> TÂCHE À EFFECTUER A: Affichez le passage de la lettre du Prélat en commençant par « Lettre du Prélat » et en allant jusqu'à « disposition de Dieu. ».

> TEXTE À ANALYSER:
┏━━
Lettre du Prélat (juillet 2008)

« Seigneur, que veux-tu que je fasse ? ». Le Prélat nous invite à faire nôtre dans la prière, cette question tirée des écrits de saint Paul, en nous mettant toujours à la disposition de Dieu.

  Très chers, que Jésus garde mes filles et mes fils !

En vous écrivant ces lignes, je ressens l’impétueuse nécessité de rendre grâces à Dieu pour les bienfaits qu’il nous accorde. Une fois de plus, le 26 juin, nous avons pu constater comment la dévotion envers saint Josémaria se répand dans le monde entier. Dans des dizaines et des dizaines de pays il y a eu une commémoration de la fête de saint Josémaria et le nombre de villes où, ce jour-là, la sainte messe a été célébrée en son honneur, est incalculable. Ainsi, l’esprit de l’Opus Dei a-t-il touché davantage de personnes, de nouvelles ambiances, aidant les chrétiens à trouver et à aimer Dieu, chacun dans les situations ordinaires de sa propre existence.
┗━━
> INFORMATIONS EXTRAITES:
┏━━
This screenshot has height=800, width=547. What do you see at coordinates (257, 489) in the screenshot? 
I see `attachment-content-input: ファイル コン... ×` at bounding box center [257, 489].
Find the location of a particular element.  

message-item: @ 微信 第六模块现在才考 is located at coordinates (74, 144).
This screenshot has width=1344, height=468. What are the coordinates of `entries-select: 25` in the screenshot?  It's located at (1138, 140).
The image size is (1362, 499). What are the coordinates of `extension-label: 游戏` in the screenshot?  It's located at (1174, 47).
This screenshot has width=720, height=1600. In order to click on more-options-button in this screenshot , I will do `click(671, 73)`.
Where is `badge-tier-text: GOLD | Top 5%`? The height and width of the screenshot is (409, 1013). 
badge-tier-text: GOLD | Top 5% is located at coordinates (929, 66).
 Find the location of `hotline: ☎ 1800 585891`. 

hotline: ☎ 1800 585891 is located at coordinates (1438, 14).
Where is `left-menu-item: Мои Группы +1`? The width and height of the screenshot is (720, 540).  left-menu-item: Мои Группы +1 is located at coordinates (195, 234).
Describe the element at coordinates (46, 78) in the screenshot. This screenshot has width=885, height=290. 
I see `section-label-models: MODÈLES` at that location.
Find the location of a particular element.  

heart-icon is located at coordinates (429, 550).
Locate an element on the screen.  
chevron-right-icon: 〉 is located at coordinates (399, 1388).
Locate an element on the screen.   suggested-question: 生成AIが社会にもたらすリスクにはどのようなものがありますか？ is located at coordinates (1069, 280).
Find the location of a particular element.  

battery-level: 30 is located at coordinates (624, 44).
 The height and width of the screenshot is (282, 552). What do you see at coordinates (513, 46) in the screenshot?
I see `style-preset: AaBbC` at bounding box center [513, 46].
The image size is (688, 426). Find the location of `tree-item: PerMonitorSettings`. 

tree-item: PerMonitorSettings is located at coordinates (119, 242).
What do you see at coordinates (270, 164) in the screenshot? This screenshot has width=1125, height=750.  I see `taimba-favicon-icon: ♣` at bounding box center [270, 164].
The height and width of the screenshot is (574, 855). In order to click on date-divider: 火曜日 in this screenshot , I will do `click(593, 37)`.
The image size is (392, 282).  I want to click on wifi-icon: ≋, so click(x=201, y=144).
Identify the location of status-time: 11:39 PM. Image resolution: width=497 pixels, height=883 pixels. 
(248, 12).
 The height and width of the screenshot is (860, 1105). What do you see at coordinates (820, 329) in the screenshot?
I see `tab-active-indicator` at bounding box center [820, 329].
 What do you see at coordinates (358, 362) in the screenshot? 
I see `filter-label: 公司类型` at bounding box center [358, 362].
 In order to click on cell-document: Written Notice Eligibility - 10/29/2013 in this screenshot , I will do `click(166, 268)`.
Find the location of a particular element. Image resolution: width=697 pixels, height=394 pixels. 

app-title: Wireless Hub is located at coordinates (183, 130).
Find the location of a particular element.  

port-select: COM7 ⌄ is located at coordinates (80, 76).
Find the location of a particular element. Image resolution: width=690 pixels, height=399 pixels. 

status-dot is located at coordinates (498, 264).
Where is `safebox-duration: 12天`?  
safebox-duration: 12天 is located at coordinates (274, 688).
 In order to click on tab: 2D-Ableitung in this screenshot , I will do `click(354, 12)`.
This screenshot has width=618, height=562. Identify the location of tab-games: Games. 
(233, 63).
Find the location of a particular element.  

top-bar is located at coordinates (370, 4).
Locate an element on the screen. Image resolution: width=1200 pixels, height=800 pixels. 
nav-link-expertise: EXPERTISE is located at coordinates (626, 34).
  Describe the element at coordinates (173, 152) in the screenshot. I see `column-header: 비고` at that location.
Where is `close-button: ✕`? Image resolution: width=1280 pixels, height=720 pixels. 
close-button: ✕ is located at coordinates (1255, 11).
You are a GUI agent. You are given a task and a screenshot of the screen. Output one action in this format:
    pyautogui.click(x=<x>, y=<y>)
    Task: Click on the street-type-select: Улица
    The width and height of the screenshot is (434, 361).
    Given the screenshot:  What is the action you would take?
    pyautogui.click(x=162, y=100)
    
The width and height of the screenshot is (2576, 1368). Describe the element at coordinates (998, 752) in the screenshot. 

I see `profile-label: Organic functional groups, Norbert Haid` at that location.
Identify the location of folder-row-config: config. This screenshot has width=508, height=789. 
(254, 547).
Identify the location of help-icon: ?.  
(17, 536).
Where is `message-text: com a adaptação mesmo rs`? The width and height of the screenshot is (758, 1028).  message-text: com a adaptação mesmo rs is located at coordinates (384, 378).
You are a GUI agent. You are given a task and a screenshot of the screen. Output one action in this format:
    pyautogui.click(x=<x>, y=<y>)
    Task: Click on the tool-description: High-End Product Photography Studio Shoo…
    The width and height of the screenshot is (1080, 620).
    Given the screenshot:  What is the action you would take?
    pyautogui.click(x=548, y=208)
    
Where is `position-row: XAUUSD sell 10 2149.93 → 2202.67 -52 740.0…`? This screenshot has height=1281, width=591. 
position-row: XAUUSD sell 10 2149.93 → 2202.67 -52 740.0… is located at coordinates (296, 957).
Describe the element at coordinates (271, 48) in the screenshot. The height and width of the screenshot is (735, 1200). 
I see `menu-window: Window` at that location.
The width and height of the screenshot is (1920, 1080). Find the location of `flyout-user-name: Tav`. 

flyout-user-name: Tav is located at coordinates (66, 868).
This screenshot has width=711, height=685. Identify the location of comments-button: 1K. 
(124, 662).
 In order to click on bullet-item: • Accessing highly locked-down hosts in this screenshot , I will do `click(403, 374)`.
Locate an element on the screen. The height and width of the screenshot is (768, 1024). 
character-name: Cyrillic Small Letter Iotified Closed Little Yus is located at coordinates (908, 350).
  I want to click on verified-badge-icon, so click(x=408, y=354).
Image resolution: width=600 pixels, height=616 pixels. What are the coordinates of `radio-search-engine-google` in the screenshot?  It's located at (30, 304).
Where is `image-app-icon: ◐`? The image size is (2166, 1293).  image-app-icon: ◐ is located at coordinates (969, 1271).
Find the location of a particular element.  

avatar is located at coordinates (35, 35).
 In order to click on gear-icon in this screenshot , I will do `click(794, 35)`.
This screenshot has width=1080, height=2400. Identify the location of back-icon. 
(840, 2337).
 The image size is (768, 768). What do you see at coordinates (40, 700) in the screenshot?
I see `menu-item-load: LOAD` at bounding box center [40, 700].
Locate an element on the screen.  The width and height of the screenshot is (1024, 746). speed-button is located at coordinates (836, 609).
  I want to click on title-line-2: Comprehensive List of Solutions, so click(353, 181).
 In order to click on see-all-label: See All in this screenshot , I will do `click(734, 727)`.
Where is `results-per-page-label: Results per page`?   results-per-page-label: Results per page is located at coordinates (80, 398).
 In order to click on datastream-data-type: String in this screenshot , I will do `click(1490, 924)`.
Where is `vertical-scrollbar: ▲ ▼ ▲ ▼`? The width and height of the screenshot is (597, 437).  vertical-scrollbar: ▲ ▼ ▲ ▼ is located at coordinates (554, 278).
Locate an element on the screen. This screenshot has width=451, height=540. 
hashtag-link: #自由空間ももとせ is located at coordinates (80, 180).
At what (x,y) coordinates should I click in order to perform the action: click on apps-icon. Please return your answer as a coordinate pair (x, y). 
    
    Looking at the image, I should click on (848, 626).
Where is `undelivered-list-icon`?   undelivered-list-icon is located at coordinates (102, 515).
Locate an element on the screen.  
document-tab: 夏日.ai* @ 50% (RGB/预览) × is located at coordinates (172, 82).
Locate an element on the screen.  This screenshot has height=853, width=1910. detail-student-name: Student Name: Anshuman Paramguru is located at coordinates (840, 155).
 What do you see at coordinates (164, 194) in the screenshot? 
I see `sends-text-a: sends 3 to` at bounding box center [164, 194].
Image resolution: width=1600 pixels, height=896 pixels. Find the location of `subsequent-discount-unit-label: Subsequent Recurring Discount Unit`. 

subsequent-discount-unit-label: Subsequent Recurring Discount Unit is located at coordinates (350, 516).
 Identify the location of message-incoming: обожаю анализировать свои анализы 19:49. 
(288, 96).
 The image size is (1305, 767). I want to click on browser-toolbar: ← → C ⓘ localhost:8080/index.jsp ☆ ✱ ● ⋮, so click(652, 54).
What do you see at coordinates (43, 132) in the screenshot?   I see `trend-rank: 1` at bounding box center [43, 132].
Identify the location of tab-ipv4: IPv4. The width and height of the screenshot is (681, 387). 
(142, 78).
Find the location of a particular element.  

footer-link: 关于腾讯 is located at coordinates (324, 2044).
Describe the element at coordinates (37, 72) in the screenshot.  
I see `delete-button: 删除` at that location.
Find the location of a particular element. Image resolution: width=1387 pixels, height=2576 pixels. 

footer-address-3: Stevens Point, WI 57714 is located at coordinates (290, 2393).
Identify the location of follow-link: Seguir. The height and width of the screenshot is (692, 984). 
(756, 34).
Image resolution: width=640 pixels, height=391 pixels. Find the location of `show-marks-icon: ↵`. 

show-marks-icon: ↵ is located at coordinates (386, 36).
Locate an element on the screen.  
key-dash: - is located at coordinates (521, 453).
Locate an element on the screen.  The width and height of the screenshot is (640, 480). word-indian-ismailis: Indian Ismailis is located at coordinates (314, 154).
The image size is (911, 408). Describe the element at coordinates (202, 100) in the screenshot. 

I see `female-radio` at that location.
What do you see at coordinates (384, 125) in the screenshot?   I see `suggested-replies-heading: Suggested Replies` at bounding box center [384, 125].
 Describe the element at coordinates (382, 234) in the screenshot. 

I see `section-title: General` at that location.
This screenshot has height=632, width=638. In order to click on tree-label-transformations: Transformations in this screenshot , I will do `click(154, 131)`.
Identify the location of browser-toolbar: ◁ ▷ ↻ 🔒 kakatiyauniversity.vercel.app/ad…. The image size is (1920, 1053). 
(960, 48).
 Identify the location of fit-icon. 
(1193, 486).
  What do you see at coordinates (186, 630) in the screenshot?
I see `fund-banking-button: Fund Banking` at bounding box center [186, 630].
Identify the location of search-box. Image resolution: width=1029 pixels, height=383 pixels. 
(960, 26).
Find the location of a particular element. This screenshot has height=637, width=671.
┗━━
> TÂCHE À EFFECTUER B: Dans les entrées, reprenez les lignes en commençant par la ligne contenant « pixels, height=394 pixels. » et en allant jusqu'à la ligne contenant « status-dot is located », en substituant « specific » à « particular » sans rien modifier d'autre. Ne donnez que ces lignes.

> ZONE DE RÉPONSE A:
Lettre du Prélat (juillet 2008)

« Seigneur, que veux-tu que je fasse ? ». Le Prélat nous invite à faire nôtre dans la prière, cette question tirée des écrits de saint Paul, en nous mettant toujours à la disposition de Dieu.

> ZONE DE RÉPONSE B:
Find the location of a specific element. Image resolution: width=697 pixels, height=394 pixels. 

app-title: Wireless Hub is located at coordinates (183, 130).
Find the location of a specific element.  

port-select: COM7 ⌄ is located at coordinates (80, 76).
Find the location of a specific element. Image resolution: width=690 pixels, height=399 pixels. 

status-dot is located at coordinates (498, 264).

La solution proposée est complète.